◆ Required action ◆
Copy out every line holding the string "computer" from the records below.

◆ Data listing ◆

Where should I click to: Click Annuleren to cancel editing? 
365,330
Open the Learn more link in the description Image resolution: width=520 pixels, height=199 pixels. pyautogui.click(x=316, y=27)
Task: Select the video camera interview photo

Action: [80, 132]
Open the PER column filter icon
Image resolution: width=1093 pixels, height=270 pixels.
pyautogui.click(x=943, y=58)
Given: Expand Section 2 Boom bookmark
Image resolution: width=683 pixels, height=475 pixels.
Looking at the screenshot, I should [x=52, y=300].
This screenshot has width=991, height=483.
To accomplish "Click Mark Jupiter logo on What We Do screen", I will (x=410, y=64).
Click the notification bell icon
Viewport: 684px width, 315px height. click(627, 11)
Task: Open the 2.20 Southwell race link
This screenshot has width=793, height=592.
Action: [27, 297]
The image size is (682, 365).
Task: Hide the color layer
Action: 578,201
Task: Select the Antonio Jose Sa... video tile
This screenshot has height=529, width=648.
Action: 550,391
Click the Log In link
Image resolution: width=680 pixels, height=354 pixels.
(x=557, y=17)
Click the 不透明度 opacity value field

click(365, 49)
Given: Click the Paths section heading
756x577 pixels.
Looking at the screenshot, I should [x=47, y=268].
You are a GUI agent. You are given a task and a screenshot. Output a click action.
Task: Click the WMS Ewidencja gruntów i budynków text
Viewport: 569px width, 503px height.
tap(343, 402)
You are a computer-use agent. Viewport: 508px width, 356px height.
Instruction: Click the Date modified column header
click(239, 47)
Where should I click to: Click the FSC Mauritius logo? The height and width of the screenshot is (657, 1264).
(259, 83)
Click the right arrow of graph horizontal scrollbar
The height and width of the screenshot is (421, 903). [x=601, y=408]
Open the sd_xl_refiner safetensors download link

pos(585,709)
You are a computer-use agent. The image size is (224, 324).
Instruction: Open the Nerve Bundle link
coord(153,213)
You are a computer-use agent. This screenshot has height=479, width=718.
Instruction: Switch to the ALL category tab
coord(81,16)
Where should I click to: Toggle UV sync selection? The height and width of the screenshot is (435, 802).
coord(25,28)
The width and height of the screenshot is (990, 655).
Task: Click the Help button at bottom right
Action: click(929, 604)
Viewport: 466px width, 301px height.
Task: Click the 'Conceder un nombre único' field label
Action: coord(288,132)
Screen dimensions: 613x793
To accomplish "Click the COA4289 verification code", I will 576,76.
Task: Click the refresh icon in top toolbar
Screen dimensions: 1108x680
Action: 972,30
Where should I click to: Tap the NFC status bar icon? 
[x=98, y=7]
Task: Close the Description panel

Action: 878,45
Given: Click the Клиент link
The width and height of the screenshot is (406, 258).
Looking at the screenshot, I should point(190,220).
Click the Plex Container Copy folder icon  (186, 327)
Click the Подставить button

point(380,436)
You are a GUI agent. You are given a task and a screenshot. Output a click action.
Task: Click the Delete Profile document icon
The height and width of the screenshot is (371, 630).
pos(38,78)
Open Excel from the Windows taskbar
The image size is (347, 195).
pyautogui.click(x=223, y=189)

◆ Response for this exercise ◆
You are a computer-use agent. Viewport: 508px width, 356px height.
You are a computer-use agent. The image size is (224, 324).
You are a computer-use agent. This screenshot has height=479, width=718.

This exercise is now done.